▶ **Problem 1**
From the thread on Tri-tronics collars, reproduce the passage word for word, starting at "I would need a" and ending at "up to 3 dogs.".
▶ **Problem 2**
Answer these questions using the thread on Tri-tronics collars:
(a) How many dogs are the flyway and upland for, at most?
(b) For about how long has Brad B had his Flyway?
(c) Which collar has birdboy had for about a year and a half?

# Tri-tronics question



## James Potter (Feb 9, 2009)

Want recommendations on a tri-tronics collar for training labs. Should i go with the sport or go with the flyway? I used the classic 70 for coonhounds so the bulkiness of the flyway is no big deal to me.

Thank You

James


----------



## GulfCoast (Sep 24, 2007)

Get one with a tube style transmitter. You will eventually end up with a Pro 500, so I would go there first!


----------



## Jason Glavich (Apr 10, 2008)

I have to agree, but the EXP's are really nice 6 dog capable and only around 300.


----------



## John Lash (Sep 19, 2006)

GulfCoast said:


> Get one with a tube style transmitter. You will eventually end up with a Pro 500, so I would go there first!


 
What he said... The 500 is expandable to 3 dogs too, most only use it as 1 dog at a time.

John Lash


----------



## Thomas D (Jan 27, 2003)

6 dog capable?


----------



## John Lash (Sep 19, 2006)

Thomas D said:


> 6 dog capable?


Yep...

http://www.tritronics.com/remotetrainers-G2fieldseries.html#CLASSIC70G2

I would need a map and someone to help keep track of who was who with six.


John Lash


----------



## James Potter (Feb 9, 2009)

The classic and trashbreaker which are intended for hounds. I have owned both are for up to 6 dogs. The flyway and upland are for up to 3 dogs.


----------



## clint (Aug 4, 2006)

all the above is good advice. any collar tritronics makes is great. all the rest is just personal preference.

clint
www.hometownretrievers.com


----------



## birdboy (Feb 9, 2009)

I've had the G3 Sport Basic for about a year and a half and have had no complaints with it. Tritronics make a great product and you cant go wrong with any of them.


----------



## Brad B (Apr 29, 2004)

The Flyway is a perfect starter collar and I'm still using mine for three dogs now. I've had it for about 7 years with no complaints.


----------



## chill5500 (Mar 24, 2009)

I made the mistake of not asking first and bought the Classic G2EXP with the thought I would need it for multiple dogs in the future like with a pointer & retriever. I have recently learned that it has no momentary or (nick) as trainers call it only continuous if thats how u spell it. But I still use it and it works great just not perfectly suited for retriever training.


----------



## Guest (Mar 24, 2009)

A lot of us hardly use momentary. You can simulate a nick with a quick tap of the continuous button. It's not THAT much different that you really need the momentary button. So you should be just fine. I have had some more sensitive dogs, where I will put it on momentary, but in your case, you can just dial down a level and do the simulated nick with the continuous button...

-K


----------

▶ **Dataset content**

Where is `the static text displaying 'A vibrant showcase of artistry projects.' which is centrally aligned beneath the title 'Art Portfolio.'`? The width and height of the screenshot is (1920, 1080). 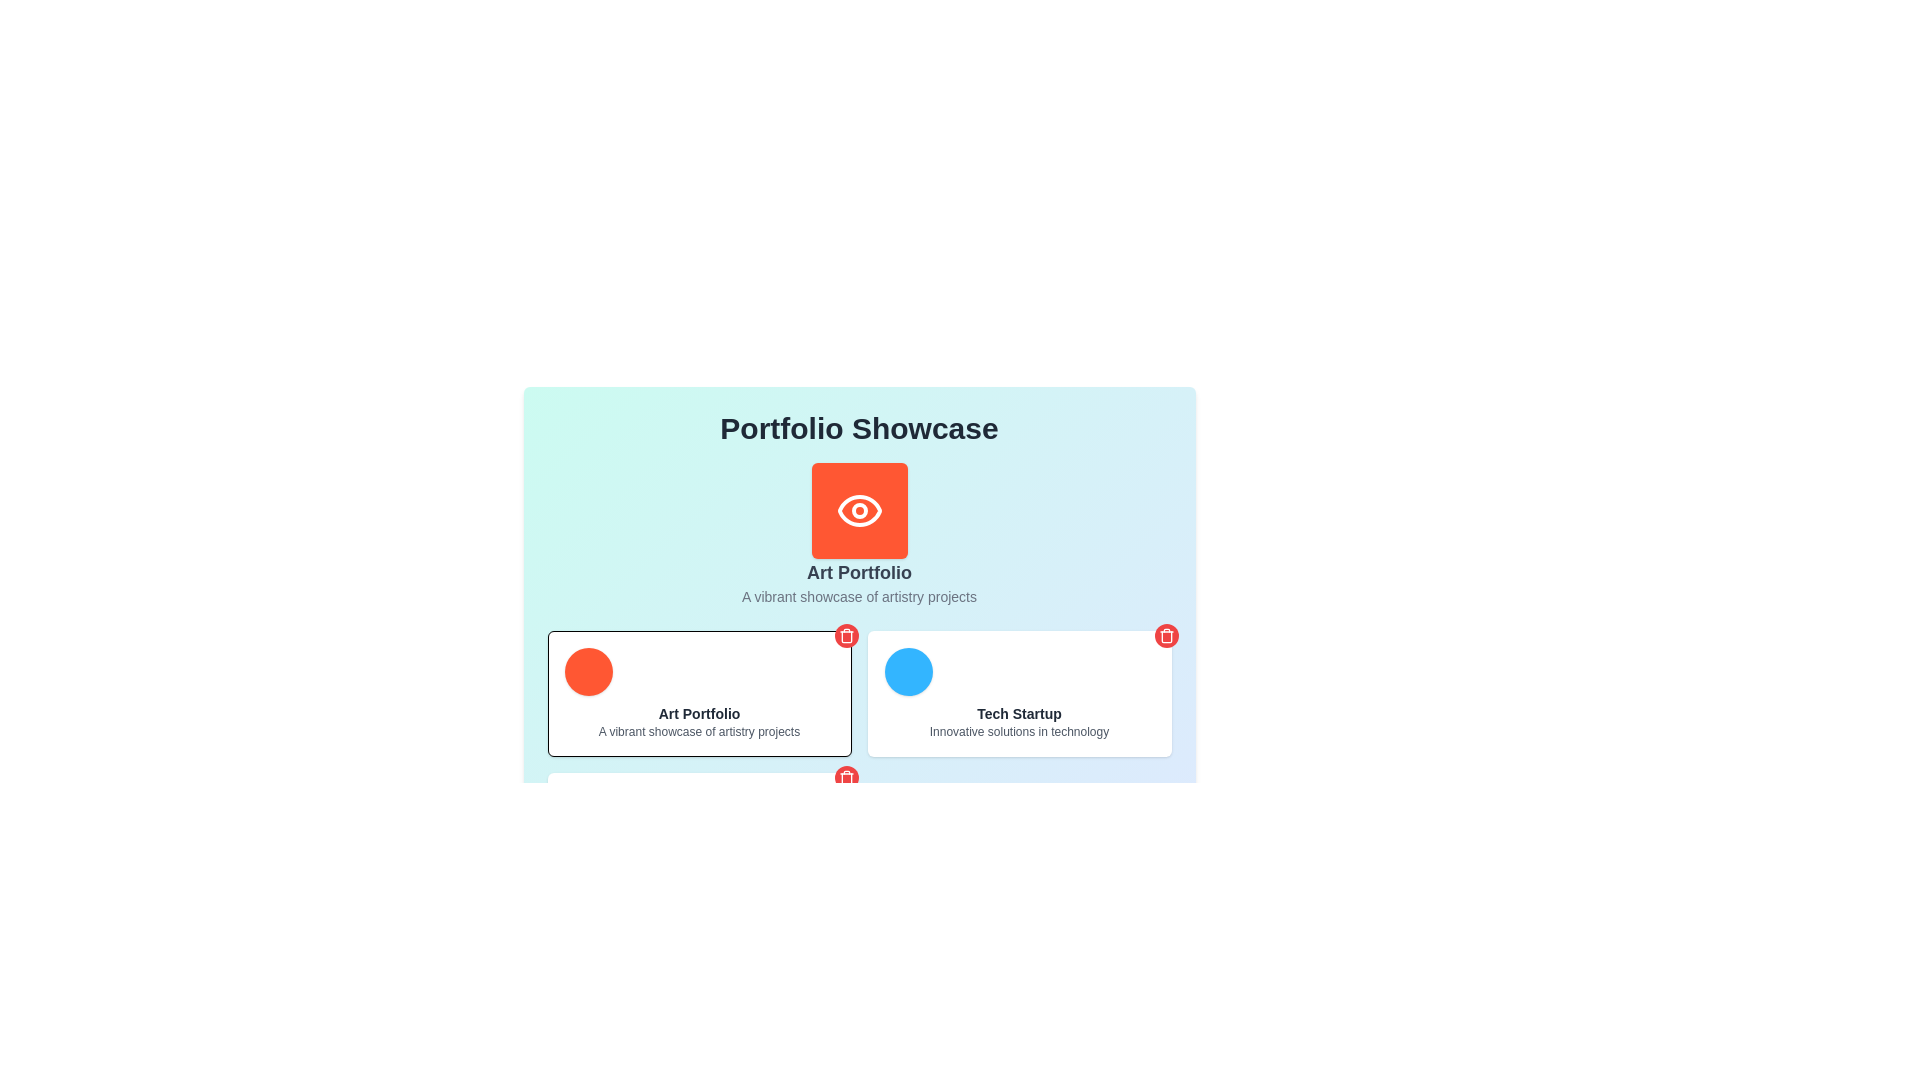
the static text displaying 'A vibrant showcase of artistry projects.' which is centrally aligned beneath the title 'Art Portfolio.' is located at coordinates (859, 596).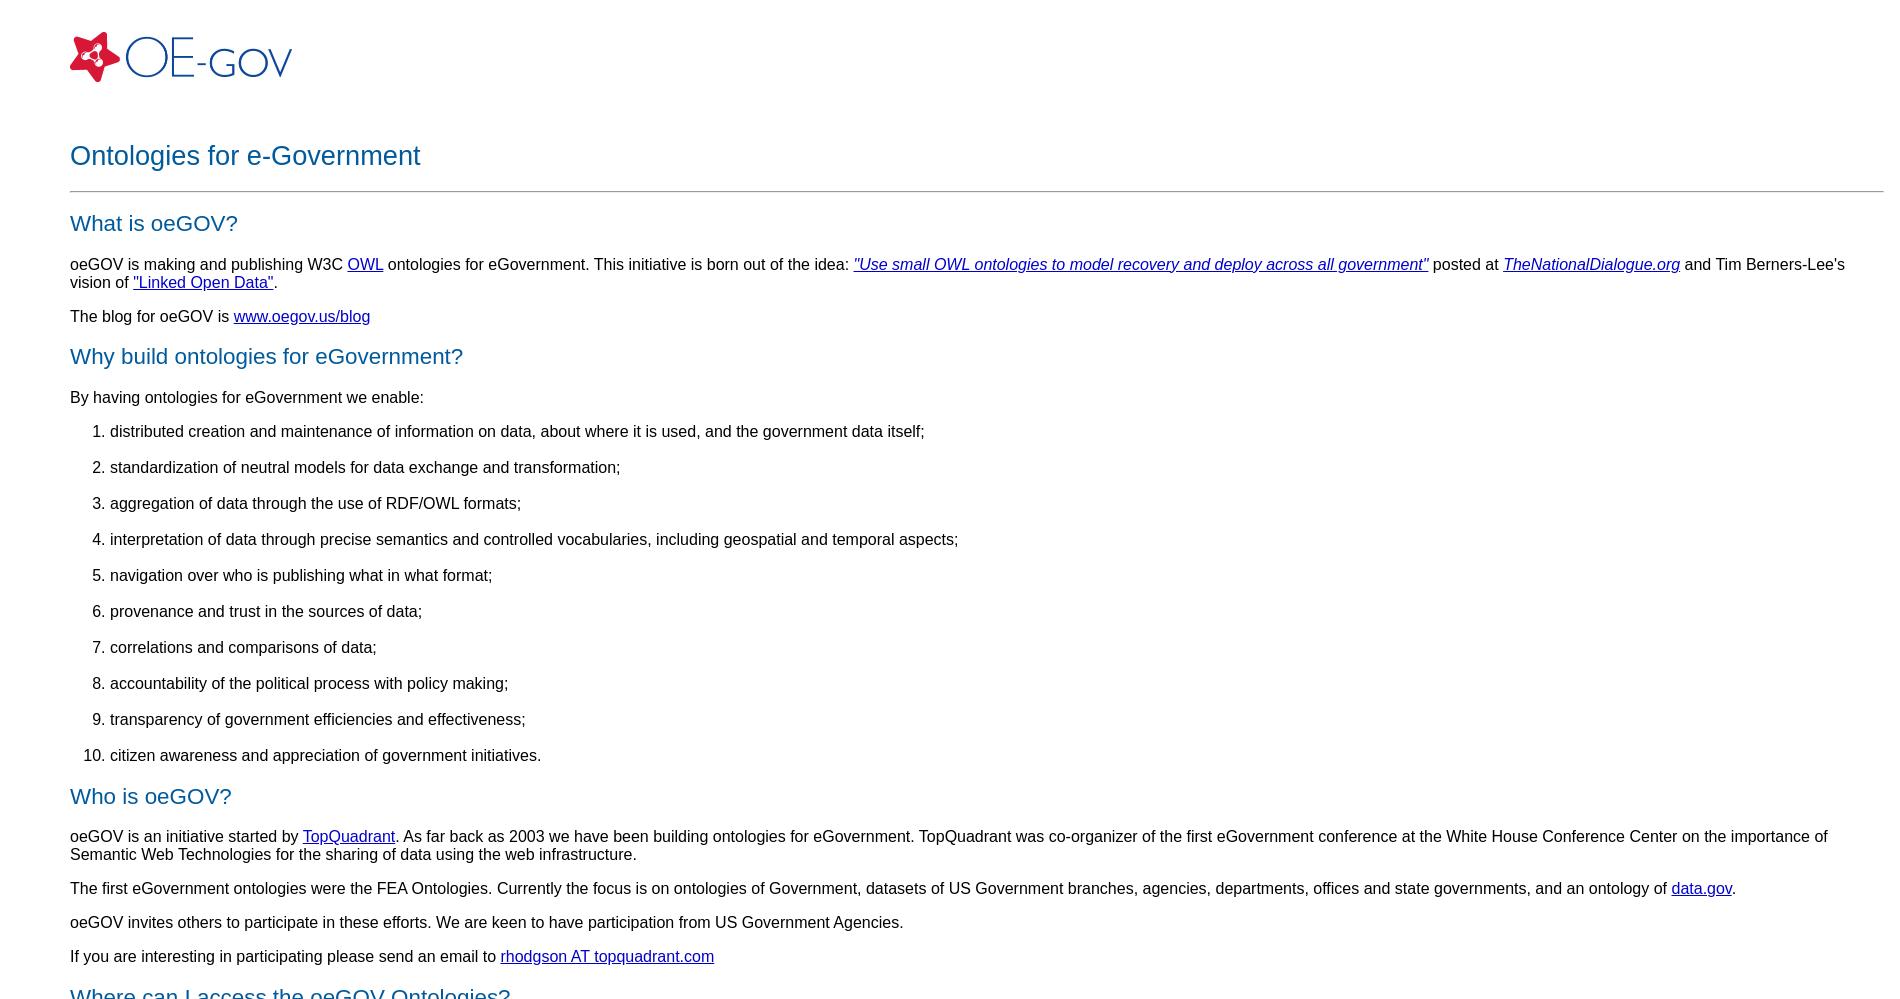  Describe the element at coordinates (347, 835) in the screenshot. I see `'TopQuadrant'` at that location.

▶ **Exercise output 1**
I would need a map and someone to help keep track of who was who with six.


John Lash


----------



## James Potter (Feb 9, 2009)

The classic and trashbreaker which are intended for hounds. I have owned both are for up to 6 dogs. The flyway and upland are for up to 3 dogs.

▶ **Exercise output 2**
(a) Up to 3 dogs.
(b) About 7 years.
(c) The G3 Sport Basic.